Odłożyłem napar na stolik i zacząłem wybierać jedną lekturę z regału pełnego opowiadań różnej maści. Od ksiąg o potworach, zwierzętach czy ludziach, aż po  księgi o alchemii, magii oraz zielarstwie. Posiadam głównie książki naukowe. Niestety. Wszystkie opowiadania nie związane z wiedzą już przeczytałem. Nie było ich jednak dużo. Może piętnaście, na pewno nie więcej. Z jednej strony nie jest to mało, ale porównując z ilością pozostałych i wielkości regału to jednak bardzo mało. Wziąłem jedną z ksiąg w rękę i przerzuciłem kilka kartek, zawsze lubiłem charakterystyczną woń papieru.
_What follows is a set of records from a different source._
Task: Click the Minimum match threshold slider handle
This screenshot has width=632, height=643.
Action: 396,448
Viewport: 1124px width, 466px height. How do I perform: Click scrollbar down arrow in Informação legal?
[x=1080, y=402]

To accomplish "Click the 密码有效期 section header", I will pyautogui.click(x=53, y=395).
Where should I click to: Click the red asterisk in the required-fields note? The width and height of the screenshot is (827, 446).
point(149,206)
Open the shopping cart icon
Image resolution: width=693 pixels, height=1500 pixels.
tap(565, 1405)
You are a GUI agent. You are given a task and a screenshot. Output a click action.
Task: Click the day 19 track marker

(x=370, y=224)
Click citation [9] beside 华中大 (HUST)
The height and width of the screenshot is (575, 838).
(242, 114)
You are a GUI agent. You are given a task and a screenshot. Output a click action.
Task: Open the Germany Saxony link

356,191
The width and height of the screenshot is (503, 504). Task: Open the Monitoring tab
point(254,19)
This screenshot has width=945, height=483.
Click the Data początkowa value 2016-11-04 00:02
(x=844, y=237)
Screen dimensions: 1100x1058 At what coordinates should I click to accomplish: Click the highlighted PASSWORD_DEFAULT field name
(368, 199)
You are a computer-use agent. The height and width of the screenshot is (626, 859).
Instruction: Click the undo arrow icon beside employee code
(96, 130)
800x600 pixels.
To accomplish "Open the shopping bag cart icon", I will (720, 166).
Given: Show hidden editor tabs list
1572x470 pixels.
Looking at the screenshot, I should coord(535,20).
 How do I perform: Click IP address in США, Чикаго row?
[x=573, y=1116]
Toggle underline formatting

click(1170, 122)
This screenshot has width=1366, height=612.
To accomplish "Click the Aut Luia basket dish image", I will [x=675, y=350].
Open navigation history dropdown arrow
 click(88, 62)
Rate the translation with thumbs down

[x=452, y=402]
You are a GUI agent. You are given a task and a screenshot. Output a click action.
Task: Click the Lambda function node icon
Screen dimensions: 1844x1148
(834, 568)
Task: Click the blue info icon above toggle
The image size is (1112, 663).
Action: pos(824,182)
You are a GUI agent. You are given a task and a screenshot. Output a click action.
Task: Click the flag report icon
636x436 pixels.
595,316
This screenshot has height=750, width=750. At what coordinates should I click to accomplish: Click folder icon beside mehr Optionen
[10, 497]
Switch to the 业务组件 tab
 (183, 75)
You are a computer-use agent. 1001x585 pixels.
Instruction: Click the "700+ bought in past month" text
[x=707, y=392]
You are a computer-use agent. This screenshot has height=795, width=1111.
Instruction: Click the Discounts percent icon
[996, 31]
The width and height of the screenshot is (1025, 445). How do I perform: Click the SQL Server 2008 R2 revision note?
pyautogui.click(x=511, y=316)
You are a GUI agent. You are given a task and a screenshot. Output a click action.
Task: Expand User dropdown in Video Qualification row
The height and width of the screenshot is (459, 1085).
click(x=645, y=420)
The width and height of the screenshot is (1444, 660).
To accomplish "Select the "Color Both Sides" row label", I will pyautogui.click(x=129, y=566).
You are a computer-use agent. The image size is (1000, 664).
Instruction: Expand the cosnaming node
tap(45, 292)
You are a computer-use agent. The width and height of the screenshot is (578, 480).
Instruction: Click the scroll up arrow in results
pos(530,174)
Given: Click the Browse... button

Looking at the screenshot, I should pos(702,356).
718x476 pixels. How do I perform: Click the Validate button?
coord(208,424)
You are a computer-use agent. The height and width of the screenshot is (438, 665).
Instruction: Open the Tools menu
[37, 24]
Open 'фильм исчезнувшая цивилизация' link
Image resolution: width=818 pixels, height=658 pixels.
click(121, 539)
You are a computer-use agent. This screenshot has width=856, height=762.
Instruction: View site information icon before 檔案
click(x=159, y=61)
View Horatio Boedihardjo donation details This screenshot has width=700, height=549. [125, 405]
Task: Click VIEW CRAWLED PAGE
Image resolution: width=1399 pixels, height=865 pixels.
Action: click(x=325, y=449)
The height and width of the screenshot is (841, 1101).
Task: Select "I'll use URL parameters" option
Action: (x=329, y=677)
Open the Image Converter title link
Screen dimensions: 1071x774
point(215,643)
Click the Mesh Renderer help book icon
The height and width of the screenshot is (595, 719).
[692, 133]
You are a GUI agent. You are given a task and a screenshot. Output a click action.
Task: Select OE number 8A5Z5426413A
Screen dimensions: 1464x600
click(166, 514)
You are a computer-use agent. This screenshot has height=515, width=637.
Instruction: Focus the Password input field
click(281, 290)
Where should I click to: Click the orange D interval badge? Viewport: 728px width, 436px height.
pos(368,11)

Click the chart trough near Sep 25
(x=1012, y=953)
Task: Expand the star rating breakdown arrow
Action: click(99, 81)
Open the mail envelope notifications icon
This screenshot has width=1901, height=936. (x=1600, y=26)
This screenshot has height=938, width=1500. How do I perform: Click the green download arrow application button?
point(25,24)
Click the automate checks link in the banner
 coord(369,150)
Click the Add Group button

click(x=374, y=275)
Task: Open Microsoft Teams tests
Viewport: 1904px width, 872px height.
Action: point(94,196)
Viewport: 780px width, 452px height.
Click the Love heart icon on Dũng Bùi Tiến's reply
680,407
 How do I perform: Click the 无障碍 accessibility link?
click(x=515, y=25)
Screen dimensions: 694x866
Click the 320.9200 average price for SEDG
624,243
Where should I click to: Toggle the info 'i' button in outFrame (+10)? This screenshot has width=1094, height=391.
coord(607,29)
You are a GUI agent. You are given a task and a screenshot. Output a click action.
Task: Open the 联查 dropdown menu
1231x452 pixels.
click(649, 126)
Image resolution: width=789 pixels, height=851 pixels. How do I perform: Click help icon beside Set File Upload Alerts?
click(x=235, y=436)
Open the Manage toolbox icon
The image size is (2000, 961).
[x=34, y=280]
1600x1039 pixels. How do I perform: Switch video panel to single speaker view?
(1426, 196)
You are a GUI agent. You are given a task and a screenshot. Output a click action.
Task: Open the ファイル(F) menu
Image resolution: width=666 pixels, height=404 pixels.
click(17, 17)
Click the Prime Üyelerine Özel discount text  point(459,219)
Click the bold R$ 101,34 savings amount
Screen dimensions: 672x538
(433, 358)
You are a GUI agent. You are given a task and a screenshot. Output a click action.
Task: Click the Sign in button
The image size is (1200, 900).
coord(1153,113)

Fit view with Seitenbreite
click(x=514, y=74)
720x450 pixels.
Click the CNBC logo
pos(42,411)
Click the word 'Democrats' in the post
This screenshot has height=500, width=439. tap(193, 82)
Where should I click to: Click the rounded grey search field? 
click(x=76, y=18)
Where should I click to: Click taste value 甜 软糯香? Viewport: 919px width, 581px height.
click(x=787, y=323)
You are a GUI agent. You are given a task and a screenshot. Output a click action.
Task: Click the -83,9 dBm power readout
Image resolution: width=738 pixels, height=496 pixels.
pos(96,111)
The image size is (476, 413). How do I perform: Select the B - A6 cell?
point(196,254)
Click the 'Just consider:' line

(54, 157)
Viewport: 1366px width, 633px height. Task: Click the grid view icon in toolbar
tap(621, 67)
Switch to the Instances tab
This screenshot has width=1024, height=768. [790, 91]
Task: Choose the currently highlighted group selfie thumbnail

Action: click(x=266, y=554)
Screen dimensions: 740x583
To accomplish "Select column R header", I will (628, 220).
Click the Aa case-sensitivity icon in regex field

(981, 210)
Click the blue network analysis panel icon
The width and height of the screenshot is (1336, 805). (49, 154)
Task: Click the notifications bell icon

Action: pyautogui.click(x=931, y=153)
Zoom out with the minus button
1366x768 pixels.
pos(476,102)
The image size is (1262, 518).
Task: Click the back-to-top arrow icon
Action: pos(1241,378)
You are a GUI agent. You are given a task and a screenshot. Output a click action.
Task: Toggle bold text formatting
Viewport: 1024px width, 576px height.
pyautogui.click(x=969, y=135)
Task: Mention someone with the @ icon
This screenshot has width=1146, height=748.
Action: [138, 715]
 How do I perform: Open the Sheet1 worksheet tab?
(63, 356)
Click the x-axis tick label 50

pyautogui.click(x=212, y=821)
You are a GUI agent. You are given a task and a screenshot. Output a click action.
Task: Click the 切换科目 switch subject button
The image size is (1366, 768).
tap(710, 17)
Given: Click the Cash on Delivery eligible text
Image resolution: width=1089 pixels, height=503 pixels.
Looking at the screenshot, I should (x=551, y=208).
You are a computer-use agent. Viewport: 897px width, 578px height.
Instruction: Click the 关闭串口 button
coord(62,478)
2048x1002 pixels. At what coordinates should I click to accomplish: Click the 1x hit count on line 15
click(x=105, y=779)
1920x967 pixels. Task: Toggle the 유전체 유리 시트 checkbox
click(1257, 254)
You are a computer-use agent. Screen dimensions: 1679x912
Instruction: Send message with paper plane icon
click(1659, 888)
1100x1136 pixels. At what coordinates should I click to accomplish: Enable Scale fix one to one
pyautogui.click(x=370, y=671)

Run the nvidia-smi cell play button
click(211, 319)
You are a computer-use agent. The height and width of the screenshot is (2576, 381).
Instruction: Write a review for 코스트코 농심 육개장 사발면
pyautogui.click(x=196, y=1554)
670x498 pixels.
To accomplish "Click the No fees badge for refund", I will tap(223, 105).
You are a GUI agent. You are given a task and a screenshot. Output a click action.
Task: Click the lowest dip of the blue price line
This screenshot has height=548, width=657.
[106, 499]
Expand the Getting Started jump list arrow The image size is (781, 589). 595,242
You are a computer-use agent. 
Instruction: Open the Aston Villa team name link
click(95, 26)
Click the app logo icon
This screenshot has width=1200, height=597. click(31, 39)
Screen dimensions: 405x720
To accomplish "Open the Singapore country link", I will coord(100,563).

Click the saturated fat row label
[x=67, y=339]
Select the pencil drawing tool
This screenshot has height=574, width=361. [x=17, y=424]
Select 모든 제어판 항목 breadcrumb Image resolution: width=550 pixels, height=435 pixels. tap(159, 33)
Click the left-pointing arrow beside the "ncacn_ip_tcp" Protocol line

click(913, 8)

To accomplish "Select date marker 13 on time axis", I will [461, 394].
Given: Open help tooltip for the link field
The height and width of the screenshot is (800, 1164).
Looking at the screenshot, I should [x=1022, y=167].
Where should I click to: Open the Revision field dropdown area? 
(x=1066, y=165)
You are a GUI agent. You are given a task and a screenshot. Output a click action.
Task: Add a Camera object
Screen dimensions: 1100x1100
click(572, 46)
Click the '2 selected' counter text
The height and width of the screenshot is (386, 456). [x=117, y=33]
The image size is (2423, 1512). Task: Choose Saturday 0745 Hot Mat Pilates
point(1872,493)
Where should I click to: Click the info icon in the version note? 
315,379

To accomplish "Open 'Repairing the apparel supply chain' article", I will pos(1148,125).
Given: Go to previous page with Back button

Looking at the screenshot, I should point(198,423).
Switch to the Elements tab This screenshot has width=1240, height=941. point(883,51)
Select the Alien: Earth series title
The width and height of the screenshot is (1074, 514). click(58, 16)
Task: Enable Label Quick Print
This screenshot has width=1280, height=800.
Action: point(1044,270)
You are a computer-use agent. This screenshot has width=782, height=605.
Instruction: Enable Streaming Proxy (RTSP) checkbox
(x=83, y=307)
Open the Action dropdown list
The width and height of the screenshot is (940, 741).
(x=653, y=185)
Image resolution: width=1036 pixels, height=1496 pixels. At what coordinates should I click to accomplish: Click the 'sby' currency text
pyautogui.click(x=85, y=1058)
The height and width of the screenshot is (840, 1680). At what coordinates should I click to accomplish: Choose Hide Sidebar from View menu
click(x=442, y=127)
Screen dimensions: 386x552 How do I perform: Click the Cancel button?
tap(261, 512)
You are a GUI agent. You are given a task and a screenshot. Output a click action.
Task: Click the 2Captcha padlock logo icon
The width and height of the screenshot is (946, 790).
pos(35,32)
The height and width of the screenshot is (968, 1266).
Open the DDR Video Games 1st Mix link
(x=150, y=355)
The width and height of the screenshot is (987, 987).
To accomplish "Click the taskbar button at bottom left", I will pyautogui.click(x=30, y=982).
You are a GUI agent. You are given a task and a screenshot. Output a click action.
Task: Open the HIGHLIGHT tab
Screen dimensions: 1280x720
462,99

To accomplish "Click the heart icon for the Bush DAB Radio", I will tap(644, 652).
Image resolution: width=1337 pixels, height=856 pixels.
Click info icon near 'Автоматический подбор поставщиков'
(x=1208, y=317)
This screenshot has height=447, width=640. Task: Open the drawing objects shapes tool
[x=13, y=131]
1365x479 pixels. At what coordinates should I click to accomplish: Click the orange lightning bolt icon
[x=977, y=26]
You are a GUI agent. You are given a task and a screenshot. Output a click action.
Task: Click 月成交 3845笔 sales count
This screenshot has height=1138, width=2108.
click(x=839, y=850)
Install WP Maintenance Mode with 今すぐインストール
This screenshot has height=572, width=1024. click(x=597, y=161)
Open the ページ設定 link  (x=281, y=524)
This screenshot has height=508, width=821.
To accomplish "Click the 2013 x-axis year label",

Na samą myśl uśmiechnąłem się delikatnie. Ostatecznie odłożyłem dzieło na miejsce. Usiadłem zrezygnowany i nachyliłem lekko głowę nad parującym kubkiem wdychając zapach mocnych, dobrze mi znanych ziół.
Od tego stresu w końcu się od nich uzależnię, o ile już się to nie stało.

-Przepraszam... - usłyszałem bardzo ciche słowa dochodzące od strony Dettlaffa. Spojrzałem w jego kierunku. Głowę miał zwróconą w moim kierunku, oczy wyjątkowo smutne, a na policzkach w świetle świec odbijały się pojedyńcze mokre ślady.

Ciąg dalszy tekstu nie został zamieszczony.